HOLY CRAP! I am in love. 😍

This is some of the best writing I've read on this forum - EVER.

This person should be posting on this forum a LOT.

-copro
 
Yeah, this was a good thread. POD was in good form too. 🙂

Agreed.

I'm so sick of dilettantes with their co-requisite lofty, naive, and hubristic opinions. Both POD and BlondeDocteur handed out the appropriate - and quite eloquent - smack-downs.

👍

And, Geekchick921, you have my permission to get over yourself. The problem is patients like you who want to harp on process instead of outcome, as if process is somehow pararmount (and all the touchy-feely bullsh*t that goes along with it that you feel you didn't get) despite the fact that it is over and done with already. Please don't turn into a clinician overly obsessed with this b.s., if as you say you even decide to continue in medicine. I hate friggin' drama queens like yourself, and if that's going to be your cause célèbre then you should've gone into nursing instead.
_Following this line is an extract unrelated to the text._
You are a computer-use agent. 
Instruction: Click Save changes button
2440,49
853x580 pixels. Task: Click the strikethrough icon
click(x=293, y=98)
Doctors that are expert at showing compassion are, in no other uncertain terms, only one thing: great actors.

Get over yourself. The past is the past.

-copro
 
process instead of outcome

It's like the wedding day bridezillas, all caught up in the flower:candle ratio on the reception tables, totally distracted from what actually matters.

Maybe the Discovery Channel needs a show about momzillas for when a safe delivery and healthy mother & baby aren't enough.
 
It's like the wedding day bridezillas, all caught up in the flower:candle ratio on the reception tables, totally distracted from what actually matters.

Maybe the Discovery Channel needs a show about momzillas for when a safe delivery and healthy mother & baby aren't enough.

Yeah, I want someone to point out the place in the Constitution where it says that things will always go perfectly for everyone all the time.

We are turning, as a society, into such a pack of whiny little self-deserving babies, and I'm getting really sick of it.

-copro
 
And, Geekchick921, you have my permission to get over yourself. The problem is patients like you who want to harp on process instead of outcome, as if process is somehow pararmount (and all the touchy-feely bullsh*t that goes along with it that you feel you didn't get) despite the fact that it is over and done with already. Please don't turn into a clinician overly obsessed with this b.s., if as you say you even decide to continue in medicine. I hate friggin' drama queens like yourself, and if that's going to be your cause célèbre then you should've gone into nursing instead.

Doctors that are expert at showing compassion are, in no other uncertain terms, only one thing: great actors.

Get over yourself. The past is the past.

-copro
Lovely. 👎
 
Lovely. 👎

Yeah, exactly.

This is why I hate whiners. You don't really have a cogent rebuttal, except that your feelings were hurt.

But, no doubt, you'll go find your gaggle of equally melodramatic girlfriends to rehash, over hours and hours, how this guy "coprolalia" on some forum was, gosh, such a complete jerk!

Like I said before, get over yourself.